**Work to do**
Rewrite the listing from the line containing "You are a GUI" through the end of the listing, requests included, and offset every coordinate in the answers by -48. Leave the pictures out.

-.-.-

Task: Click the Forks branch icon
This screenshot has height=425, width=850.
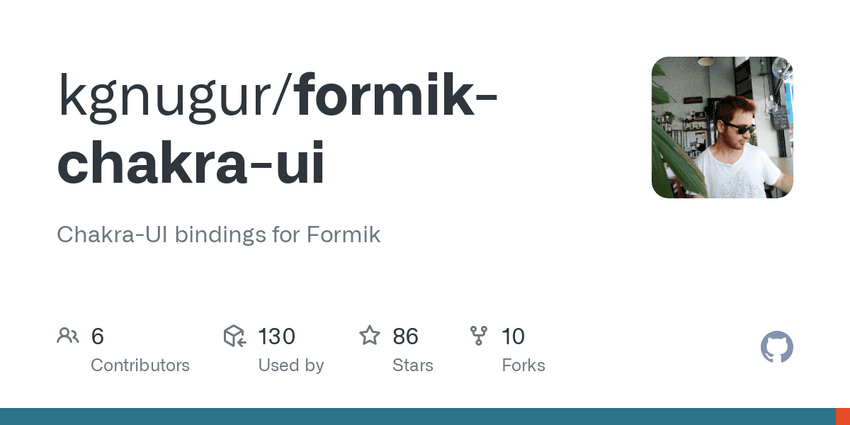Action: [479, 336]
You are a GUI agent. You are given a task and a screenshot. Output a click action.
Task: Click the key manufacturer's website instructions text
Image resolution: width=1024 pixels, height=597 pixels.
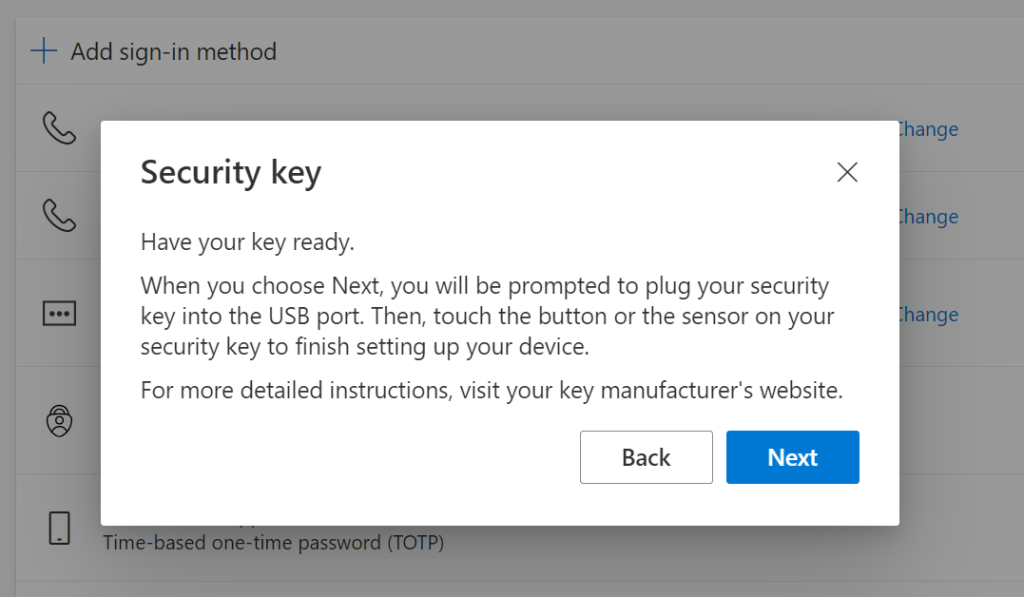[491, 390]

-.-.-

**The answer**
You are a GUI agent. You are given a task and a screenshot. Output a click action.
Task: Click the key manufacturer's website instructions text
Image resolution: width=1024 pixels, height=597 pixels.
[443, 342]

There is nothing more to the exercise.